// Xtrema Framework x32 : Documentation : String Class

String Conversions

Converting SDS to DDS and v.v, plus translate (map) strings.

[1]

strS.nmc( {#get} ) | xStr(#nmc)

'no map' character

Returns

#get

When used, the Xtra will return the current NMC

Description

Sets strS as the No Map Character (NMC).
If strS is an empty string, the NMC will be cleared, and the system's default character will be used.

To get the current NMC's value, use xStr(#nmc), or _s().nmc(#get)

The NMC will be used by the toS() command: any DD characters that cannot be mapped to an SD character of the target CP, will be replaced in the with the NMC. The character that will be used do display unmappable characters if NMC is not set, is decided by the system ( usually: '?' )

Examples

put _s().nmc(#get) --check the current nmc value.
-- <Void>
put _d("abc-αβγ", 1253).toS(1251)
-- abc-???          --unmappable characters are displayed using the default '?' character.
put _s("#").nmc()   --set the NMC to '#'
-- #
put _d("abc-abg", 1253).toS(1251)
-- abc-###          --now '#' is used for all unmappable characters.
put _s().nmc()      --reset the NMC. the '?' character will be used in subsequent toS() calls.
-- <Void>

Since a strD object may contain cached SD data from previous calls or automatic conversions, you should clear the strS's cache before using a new NMC.

--Create a strD, with CP=1253. strD will contain Cyrillic, well as Greek characters.
d=_d("[GR.αβγ]",1253).app("[CY.αβγ]", 1251)
put _s().app(d)      --appending the string to a Greek SDS. SDS data will be cached by d
-- [GR.αβγ][CY.???] --'?' was used for unmappable (Cyrillic) characters.
put _s("$").nmc()    --set the NMC to '$'
-- $
put d
-- [GR.αβγ][CY.$$$] --'$' used for unmappable characters.
put _s().app(d)      --unlike the put command above, .app() accesses cached data, if available.
-- [GR.αβγ][CY.???] --So, the previously cached SD string is appended.
put d.cacheSz(0)     --Clear any cached data...
-- -16
put _s().app(d)      --and try appending again.
-- [GR.αβγ][CY.$$$]

put _s("@").nmc()      --changing nmc again. 'd' now holds the new cached SD data.
-- @
put _s("",1251).app(d) --appending to a strS with different code page will not use the cached data.
-- [GR.@@@][CY.αβγ]

Notes

Though NMC accepts double digit characters, only the first digit will be used during conversion (Windows)
According to ms docs, using a custom NMC (or 'default character') will affect the performance of the toS() command.

[2]

strD.toS( {CP} {,#cc} {,flags} )

convert DDS to SDS

Returns

CodePage to be used for the conversion.

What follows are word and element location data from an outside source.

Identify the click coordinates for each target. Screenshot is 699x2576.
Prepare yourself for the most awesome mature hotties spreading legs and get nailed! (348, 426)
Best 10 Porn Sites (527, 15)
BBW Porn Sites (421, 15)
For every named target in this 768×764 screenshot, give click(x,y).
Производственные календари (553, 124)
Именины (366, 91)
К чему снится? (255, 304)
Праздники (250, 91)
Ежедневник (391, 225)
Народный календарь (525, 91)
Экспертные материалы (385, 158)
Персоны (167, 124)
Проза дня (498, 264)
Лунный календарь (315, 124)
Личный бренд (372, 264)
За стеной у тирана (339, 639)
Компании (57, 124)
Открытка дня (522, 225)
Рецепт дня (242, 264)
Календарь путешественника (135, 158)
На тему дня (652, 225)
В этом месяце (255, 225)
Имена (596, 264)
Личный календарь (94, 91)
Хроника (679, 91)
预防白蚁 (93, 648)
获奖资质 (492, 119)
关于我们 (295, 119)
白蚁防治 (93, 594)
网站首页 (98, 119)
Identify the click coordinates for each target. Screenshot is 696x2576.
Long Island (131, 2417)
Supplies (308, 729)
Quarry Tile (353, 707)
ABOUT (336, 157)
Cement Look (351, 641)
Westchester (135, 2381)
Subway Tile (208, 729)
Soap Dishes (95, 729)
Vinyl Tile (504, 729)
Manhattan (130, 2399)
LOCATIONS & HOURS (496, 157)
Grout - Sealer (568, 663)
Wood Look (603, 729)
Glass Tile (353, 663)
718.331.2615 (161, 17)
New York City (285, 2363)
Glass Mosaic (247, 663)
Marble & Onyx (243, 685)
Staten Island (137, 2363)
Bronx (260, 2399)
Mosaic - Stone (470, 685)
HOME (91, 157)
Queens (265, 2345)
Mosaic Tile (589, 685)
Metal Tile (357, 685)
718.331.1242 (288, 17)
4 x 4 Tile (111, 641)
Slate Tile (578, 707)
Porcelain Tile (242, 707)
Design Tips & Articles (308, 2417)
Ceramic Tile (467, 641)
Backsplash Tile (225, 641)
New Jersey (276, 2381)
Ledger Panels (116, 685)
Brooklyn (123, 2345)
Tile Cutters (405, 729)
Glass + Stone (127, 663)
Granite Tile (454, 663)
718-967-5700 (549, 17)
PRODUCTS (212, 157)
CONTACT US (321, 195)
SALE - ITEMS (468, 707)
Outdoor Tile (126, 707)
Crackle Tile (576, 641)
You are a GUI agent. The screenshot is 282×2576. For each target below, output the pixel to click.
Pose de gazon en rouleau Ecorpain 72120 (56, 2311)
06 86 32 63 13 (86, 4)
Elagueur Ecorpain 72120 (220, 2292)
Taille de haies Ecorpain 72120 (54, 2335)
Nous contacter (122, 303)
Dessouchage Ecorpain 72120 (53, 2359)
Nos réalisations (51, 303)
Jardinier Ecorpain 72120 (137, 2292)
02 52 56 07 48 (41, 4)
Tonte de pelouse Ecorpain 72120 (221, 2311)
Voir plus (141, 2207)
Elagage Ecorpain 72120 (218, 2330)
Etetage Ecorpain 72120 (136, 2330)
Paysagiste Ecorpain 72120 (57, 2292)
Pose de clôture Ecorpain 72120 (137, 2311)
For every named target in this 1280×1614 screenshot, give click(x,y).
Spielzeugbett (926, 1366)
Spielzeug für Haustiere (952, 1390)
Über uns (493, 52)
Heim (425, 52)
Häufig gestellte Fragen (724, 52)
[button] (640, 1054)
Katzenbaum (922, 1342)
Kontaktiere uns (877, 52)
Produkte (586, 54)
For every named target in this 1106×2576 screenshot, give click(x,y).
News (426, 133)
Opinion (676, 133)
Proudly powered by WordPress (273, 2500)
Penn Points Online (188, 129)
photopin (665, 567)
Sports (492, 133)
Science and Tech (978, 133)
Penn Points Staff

If set, it overrides the CP stored in the strD object.

flags

Flags to be used.

Description

Creates a new strS, by converting the unicode strD to a SBPC or MBPC SDS object (strS).
If a CP is passed, it will be used instead of the strD's CP for the conversion, and CP will become the new object's CP.

The strD to strS conversions are performed using the Windows 'WideCharToMultiByte' function
[Related blog]

In most cases, you don't need to pass any flags to this command.
However, access to all flags the WCtoMB command is included in the Xtra, as it may be required for special cases. In the table below, the flags, well as their c++ equivalents have been included, along with some simplified as possible instructions and examples.
( the ms documents for these flags are rather confusing )

flags:

Xtra	WideCharToMultiByte
automatically added if any of the #comp(XXX) flags below is selected. Just one #compXXX flag can be used at a time.	WC_COMPOSITECHECK	Compose: Combine two or more characters in one, if possible. If two or more sequential characters of the source string can be combined to a single precomposed character, and if that single character exists in the destination CP, return the precomposed character instead of a sequence of characters. E.g.: letter followed by accent -> letter with accent. Selecting one of the following #compXXX flags, enables this method, and specifies how to handle exceptions.
#comp	WC_COMPOSITECHECK \| WC_SEPCHARS (0)	Compose. Any extra non-spacing characters will be returned as single characters. E.g.: letter, accentA, accentB -> letter with accentA , accentB
#compXdropNs	WC_COMPOSITECHECK \| WC_DISCARDNS	Compose when possible, discarding extra non spacing characters. E.g.: letter , accentA , accentB -> letter with accentA (accent B is ignored)
#compXnmc	WC_COMPOSITECHECK \| WC_DEFAULTCHAR	Try to compose. If a non spacing character cannot be added to the composition, return NMC for the entire sequence. E.g: letterA, accentA , accentB -> NMC letterA, accentA , accentAA -> letterA with accents A and AA
#nbToNmc	WC_NO_BEST_FIT_CHARS	w98, w2k +. Replace any Non-Biderectional characters with the NMC character. NB: a DD character that can be mapped to a SD character, but if the resulting SD is converted back to a DD the result would not be the original DD: a.toS().toD()<>a
#nmcErr	WC_ERR_INVALID_CHARS	If the source string contains unmappable characters, return <err>. Since the WC_ERR_INVALID_CHARS flag is Vista+ only, custom code has been used for this command to support all Windows versions.

Examples

put _d("abc-αβγ").toS()
-- abc-αβγ
put _d("abc-αβγ", 1251).toS()
-- abc-αβγ
put _d("abc-αβγ", 1251).toS(1253) -- the original data were created to Cyrillic unicode characters.
-- abc-???                        --the Greek codepage 1253 contains no Cyrillic characters.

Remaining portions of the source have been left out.